Nanodiamond-based spatial-temporal deformation sensing for cell mechanics

TL;DR

This paper introduces a novel dynamic nonlocal deformation sensing technique with high spatial and temporal resolution, enabling live cell mechanics analysis and revealing surface tension effects during indentation.

Contribution

The study develops an innovative method for live cell mechanical analysis that separates indentation signals from noise, incorporating surface tension into viscoelastic models.

Findings

Surface tension affects cell mechanical response.

Neglecting surface tension leads to inaccurate viscoelastic measurements.

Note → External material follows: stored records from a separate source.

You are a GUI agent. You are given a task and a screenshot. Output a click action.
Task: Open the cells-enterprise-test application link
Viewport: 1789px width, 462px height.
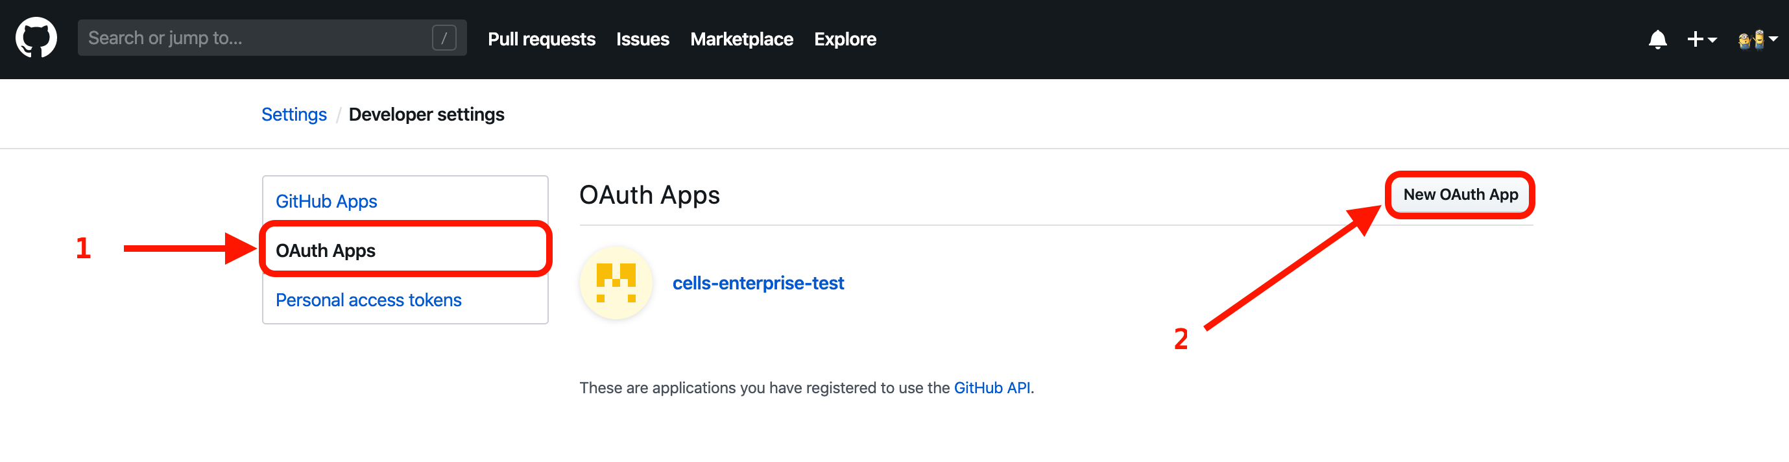(758, 283)
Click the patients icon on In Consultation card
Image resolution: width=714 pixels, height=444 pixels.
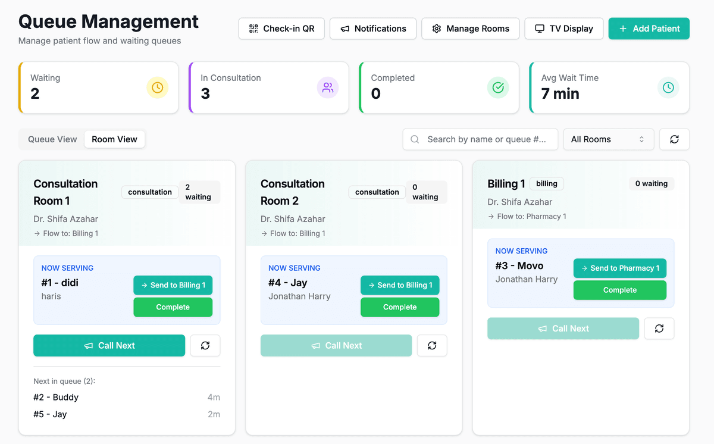click(x=328, y=87)
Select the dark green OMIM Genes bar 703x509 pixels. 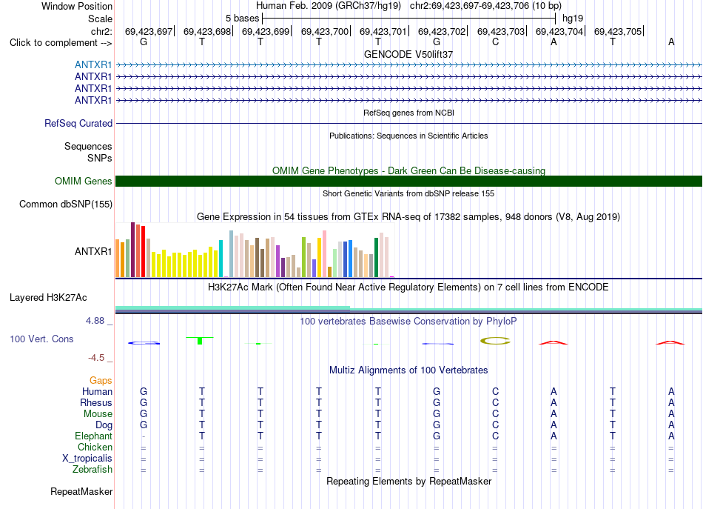(x=408, y=181)
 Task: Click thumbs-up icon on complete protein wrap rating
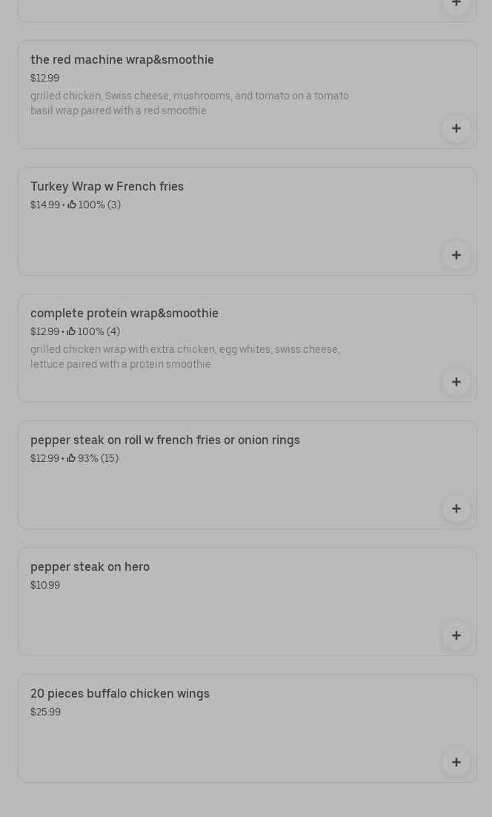(x=72, y=331)
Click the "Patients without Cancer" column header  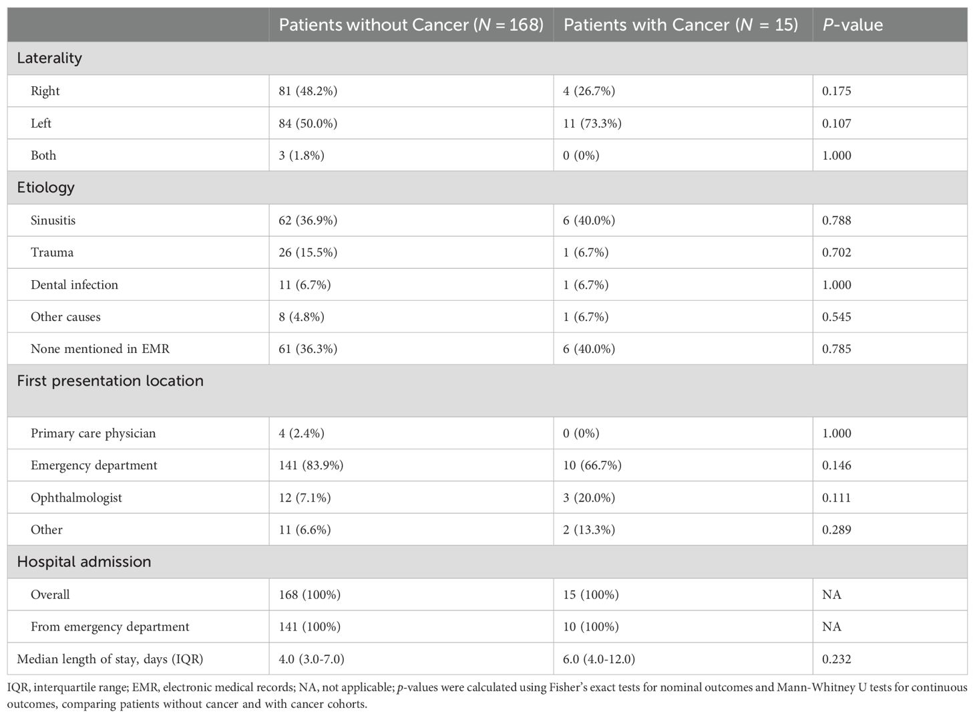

The method achieves microsecond temporal and nanometer spatial resolution.

Abstract

Precise assessment of the mechanical properties of soft biological systems at the nanoscale is crucial for understanding physiology, pathology, and developing relevant drugs. Conventional atomic force microscopy (AFM)-based indentation methods suffer from uncertainties in local tip-sample interactions and model choice. This can be overcome by adopting spatially resolved nonlocal deformation sensing for mechanical analysis. However, the technique is currently limited to lifeless/static systems, due to the inadequate spatial or temporal resolution, or difficulties in differentiating the indentation-induced deformation from that associated with live activities and other external perturbations. Here, we develop an innovative dynamic nonlocal deformation sensing approach allowing both spatially and temporally resolved mechanical analysis, which achieves a tens of microsecond time-lag precision, a nanometer vertical deformation precision, and a sub-hundred nanometer lateral spatial resolution. Using oscillatory nanoindentation and spectroscopic analysis, the method can separate the indentation-caused signal from random noise, enabling live cell measurement. Using this method, we discover a distance-dependent phase of surface deformation during indentation, leading to the disclosure of surface tension effects (capillarity) in the mechanical response of live cells upon AFM indentation. A viscoelastic model with surface tension is used to enable simultaneous quantification of the viscoelasticity and capillarity of cell. We show that neglecting surface tension, as in conventional AFM methods, would underestimate the liquid-like characteristics and overestimate the apparent viscoelastic modulus of cells. The study lays down a foundation for understanding a broad range of elastocapillarity-related interfacial mechanics and mechanobiological processes in live cells.